A Dallas-based home health service provider recently disclosed that access to its network was gained by unauthorized individuals and ransomware used to encrypt files. The breach was detected when staff members were unable to access files.
An ensuing investigation determined the network was accessed sometime between June 15–29, 2022. During that time, files containing names, addresses, dates of birth, SSNs, diagnosis information, and medical information were exfiltrated from the network.
The incident was reported to the Texas Attorney General’s office and the Office of Civil Rights as affecting a little over 124,000 individuals.
Attacks can shut an office down.
Attacks like this one have the potential to shut down a practice for weeks or months. Some dental practices have permanently shut their doors due to the human and financial costs of dealing with a breach less than a quarter the size of this one.

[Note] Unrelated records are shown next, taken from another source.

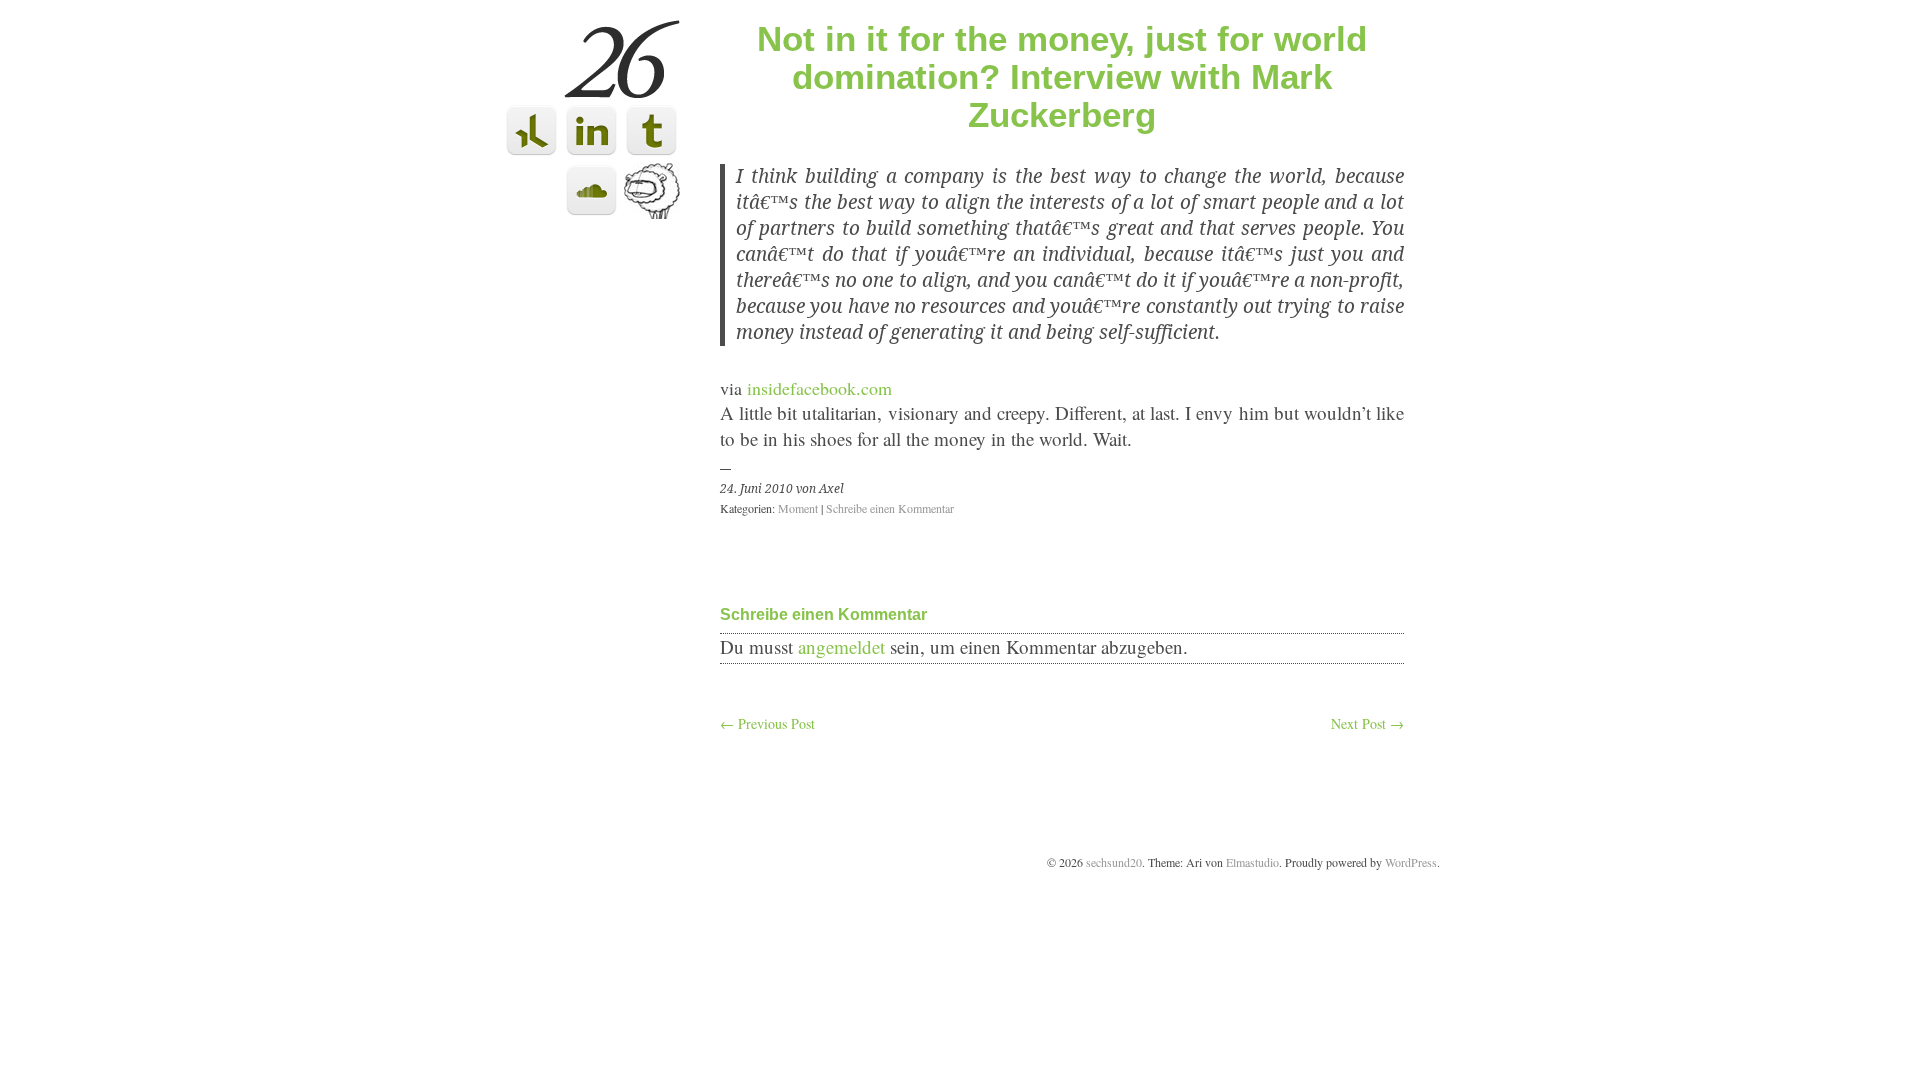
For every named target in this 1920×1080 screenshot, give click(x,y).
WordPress (1411, 862)
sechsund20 (1114, 862)
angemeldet (841, 646)
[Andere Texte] (652, 212)
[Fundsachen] (652, 152)
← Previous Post (767, 723)
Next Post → (1367, 723)
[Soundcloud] (592, 212)
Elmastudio (1252, 862)
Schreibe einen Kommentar (890, 508)
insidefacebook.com (819, 388)
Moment (798, 508)
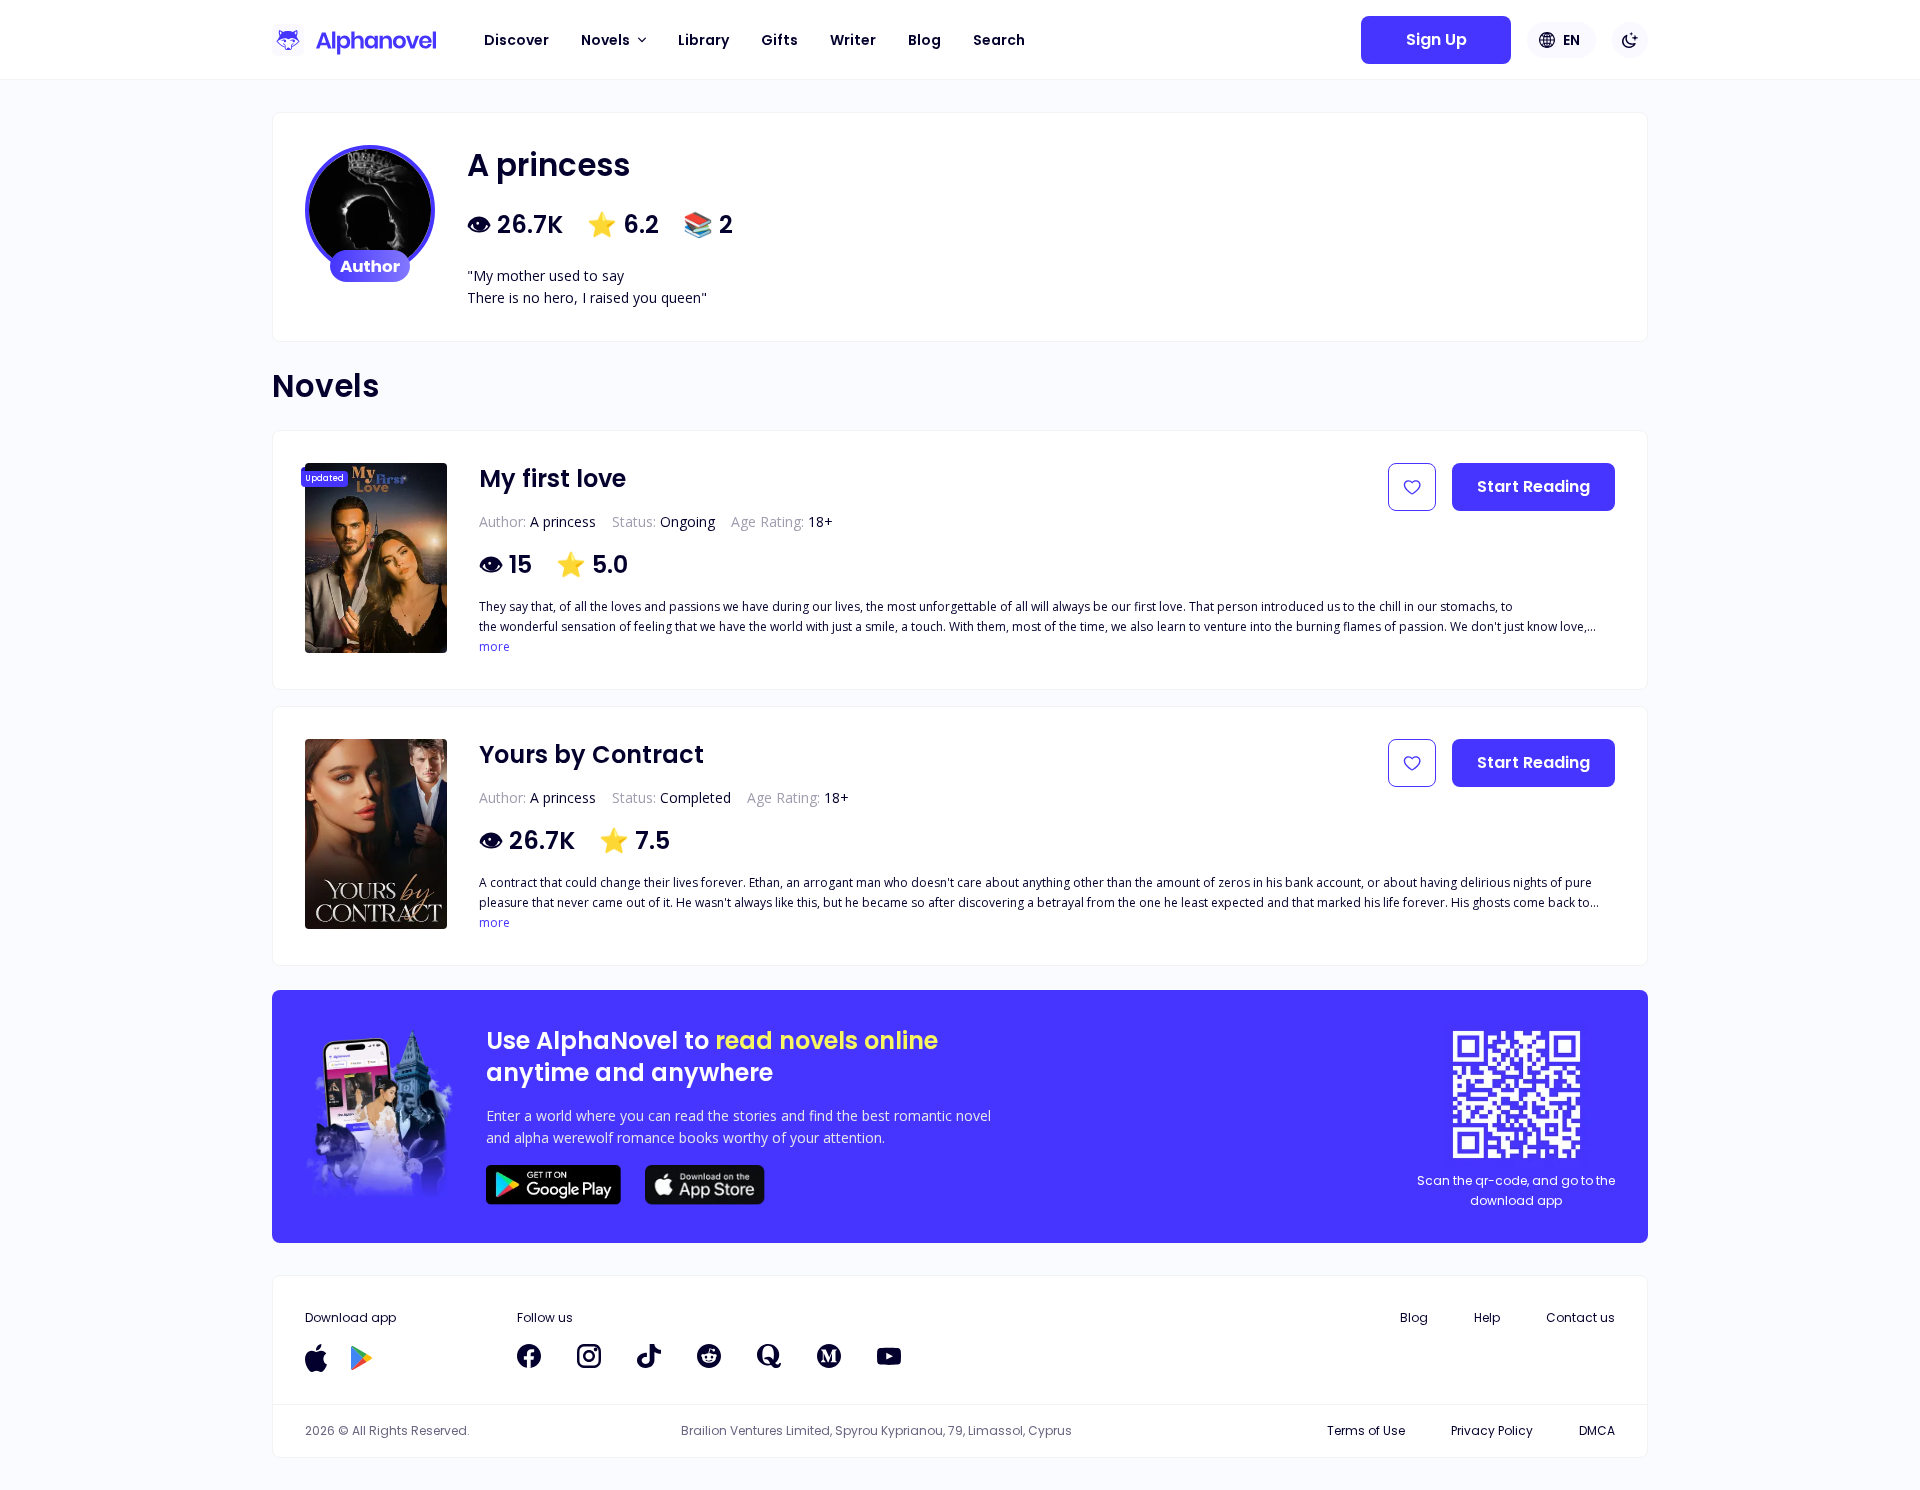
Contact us (1580, 1317)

The first preventative steps are easy to take—and powerful.
Don’t put your head in the sand and hope for the best. Ransomware attacks are becoming more sophisticated by the day. Prevention is a multi-faceted defense that starts with the simplest pieces to put in place.

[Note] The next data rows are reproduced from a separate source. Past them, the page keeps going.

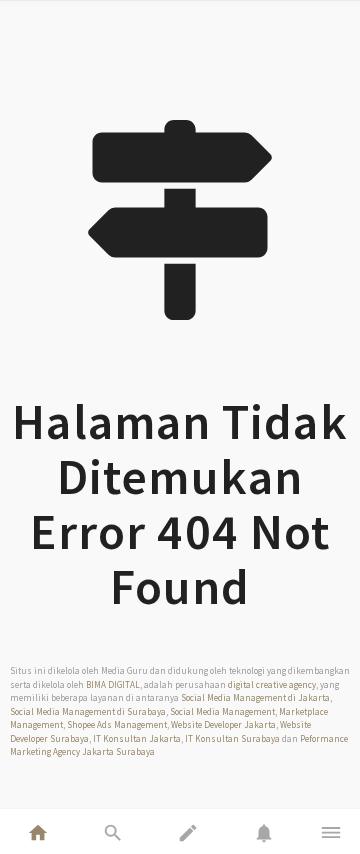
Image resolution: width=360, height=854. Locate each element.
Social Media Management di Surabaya (88, 711)
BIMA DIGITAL (113, 684)
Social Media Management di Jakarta (255, 697)
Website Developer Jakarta (223, 724)
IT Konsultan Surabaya (232, 738)
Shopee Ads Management (117, 724)
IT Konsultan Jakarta (137, 738)
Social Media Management (222, 711)
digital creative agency (272, 684)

- If your practice’s privacy officer (every covered entity is required to have one!) hasn’t conducted a HIPAA risk assessment in the past 12 months, that’s the best place to start. It will help identify chinks in your PHI armor.
- Regularly educate and re-educate your staff on how the latest threats present themselves and reviewing the basics of protecting PHI. It’s really easy for your staff to become complacent when faced with a threat that they can’t see or touch.